In a speech to a meeting sponsored by the Washington Journalism Center, Solomon was critical of the press for repeating such "simplistic nonsense." The fact is, Solomon said, that "no matter how you calculate it, the value of the dollar has increased in the past year."
He suggested that the most meaningful calculation of the value of the dollar for the Organization of Petroleum Exporting Countries is against a weighted basket of currencies needed by OPEC for the goods and services they import. On that basis, Solomon said, "the value of the dollar is 10 percent higher than it was a year ago."
In recent weeks, several OPEC countries have again raised the possibility that they might prefer to price oil in Special Drawing Rights -- the international credit issued by the International Monetary Fund -- rather than the dollar. But the dollar has also risen, by 3 to 4 percent, against SDRs, Solomon said.

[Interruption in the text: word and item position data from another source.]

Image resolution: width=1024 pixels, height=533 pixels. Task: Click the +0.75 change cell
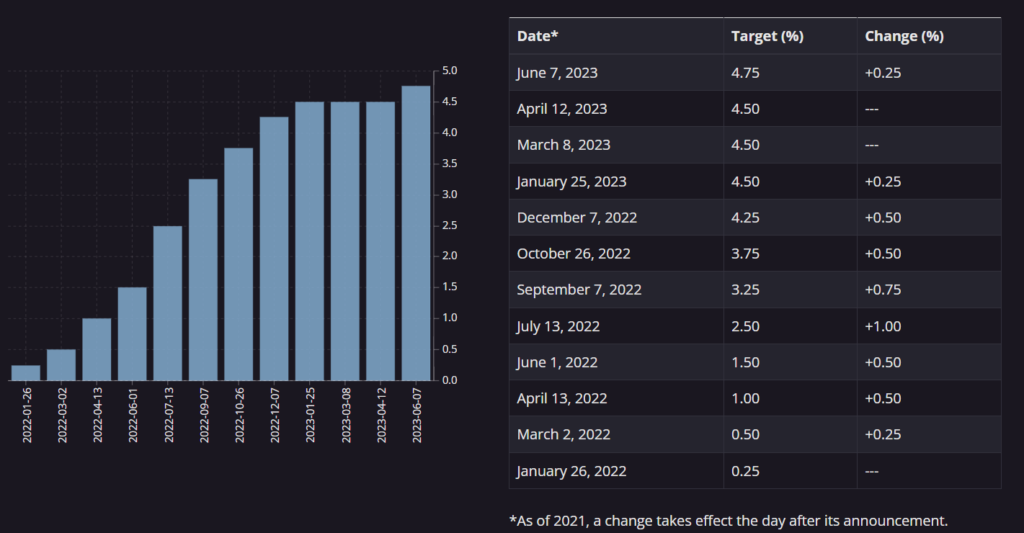click(x=883, y=290)
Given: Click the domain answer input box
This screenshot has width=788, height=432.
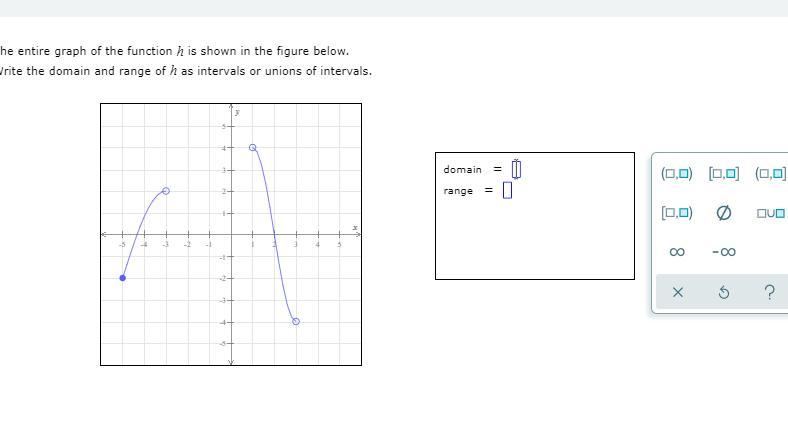Looking at the screenshot, I should pos(516,169).
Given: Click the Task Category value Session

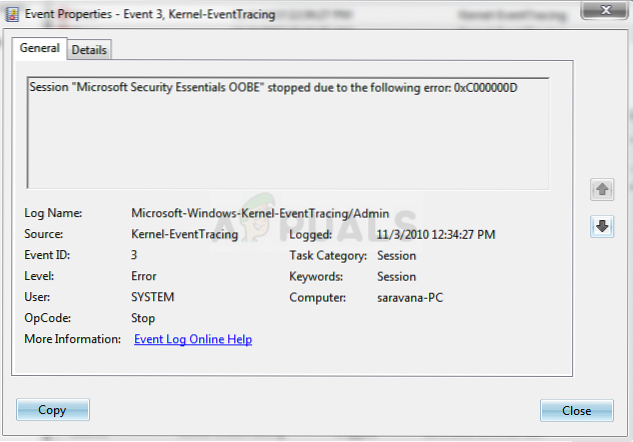Looking at the screenshot, I should (397, 256).
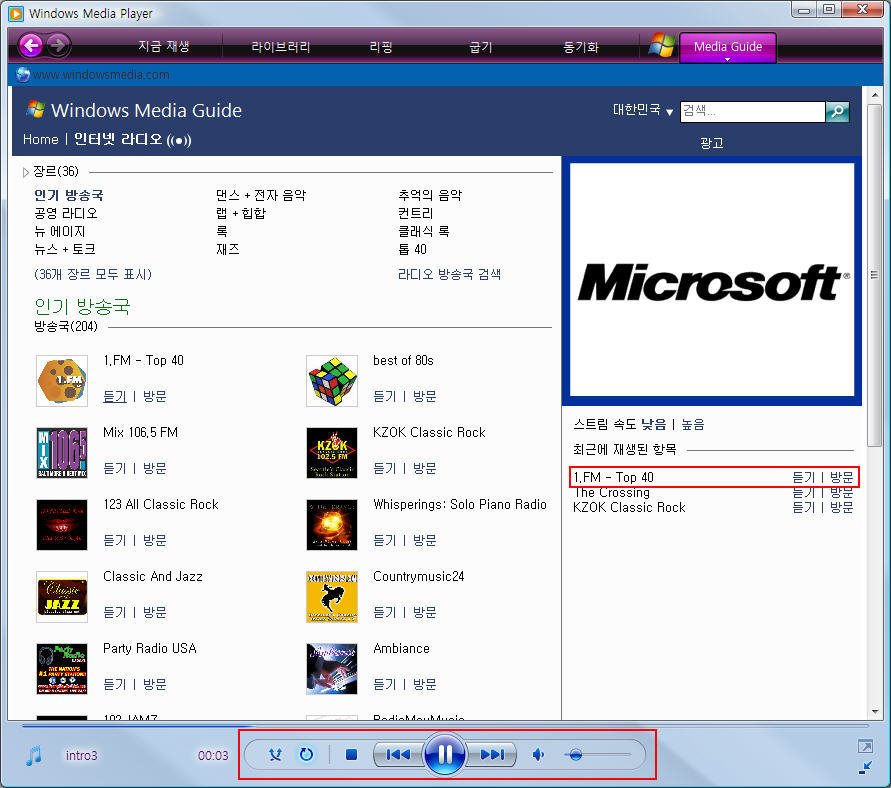Click the volume slider
This screenshot has width=891, height=788.
click(x=600, y=755)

"But they keep talking about this (shift to SDRs) to each other and to the press, and everybody seems to believe it. I guess if the lie is big enough, people believe it," Solomon said.

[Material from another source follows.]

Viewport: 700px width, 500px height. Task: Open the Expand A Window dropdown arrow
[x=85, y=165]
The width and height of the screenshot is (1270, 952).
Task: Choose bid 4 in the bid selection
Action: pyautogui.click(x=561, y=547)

U.S. officials have consistently argued that a shift in oil pricing from dollars to SDRs, or to some other "basket" of currencies, would have only minimal and psychological effect on the dollar, because actual payment for oil would still have to be made in actual currency, probably dollars.

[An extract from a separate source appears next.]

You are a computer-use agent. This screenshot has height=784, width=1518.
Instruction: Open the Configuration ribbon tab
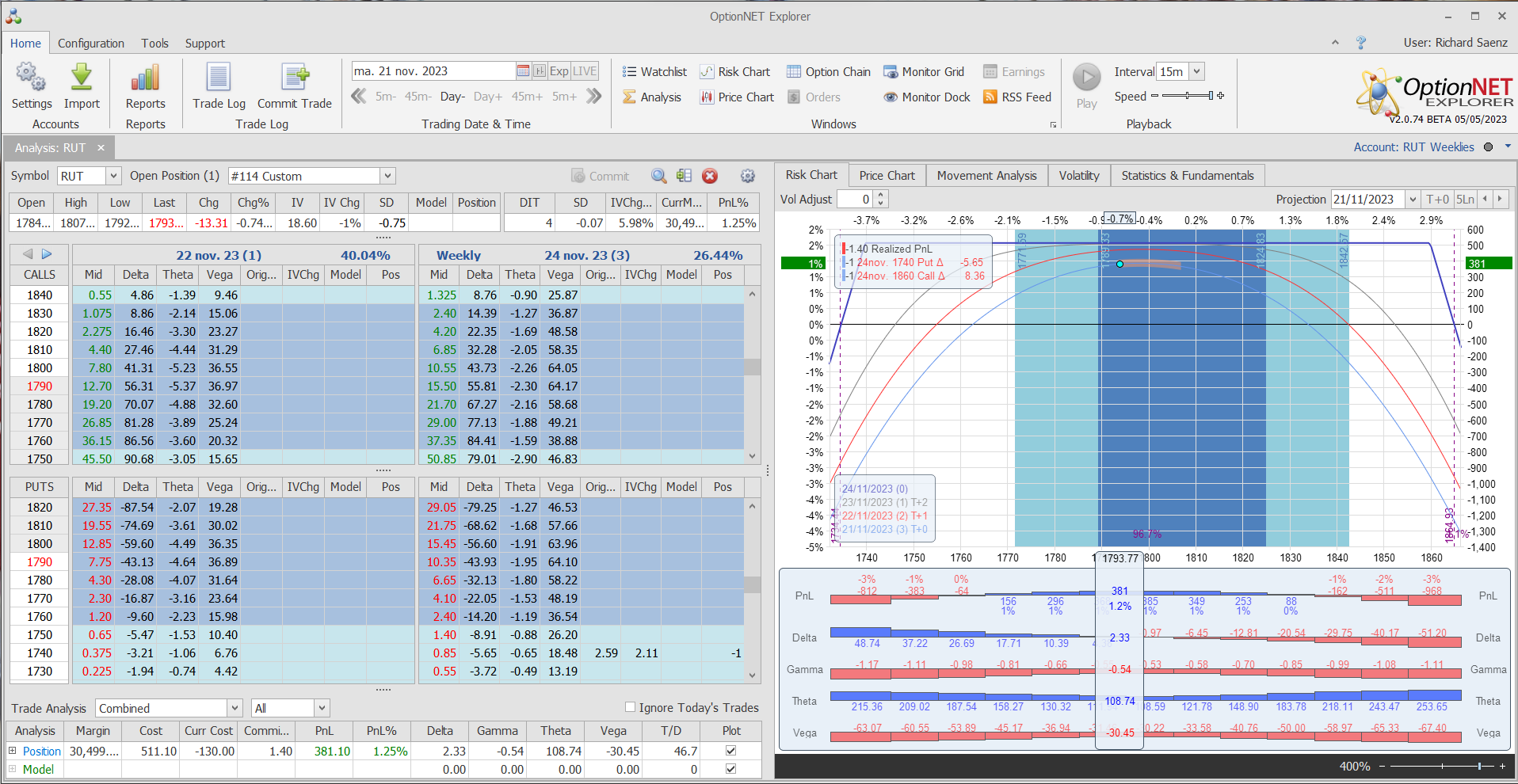pyautogui.click(x=91, y=44)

A more serious question than how oil is priced relates to investment. An OPEC effort to pull dollars out of U.S. investments, if successful, could have a depressing effect in money markets.
Solomon said the bulk of oil payments to Iran is still in dollars. "There have been many inconsistent statements out of Iran on this," Solomon said. "There's a gap between their statements and reality. I don't mean that they probably wouldn't like to reach a situation in which they were being paid in some other currencies, but I doubt if they could carry out that policy."
For the longer run, Solomon said that the U.S. hopes that the SDRs will assume part of the burden the dollar now bears as the world's reserve currency. A first and modest step in this direction would be the adoption of a "Substitution Account," proposed last October at the IMF Annual Meeting in Belgrade.
The Substitution Account would provide a way for government holding excess dollars to trade them into the IMF for a special SDR-denominated interest-bearing certificate.
The SDRs would initially be used only by governments as a reserve asset, as is presently the case. But eventually, they might be used by the private sector, like any other currency.
The gradual introduction of the SDR as a partial replacement for the dollar as a reserve currency, he said, is much to be preferred to the use of other national currencies, such as the German mark and Japanese yen, along with the dollar in a multiple reserve currency system.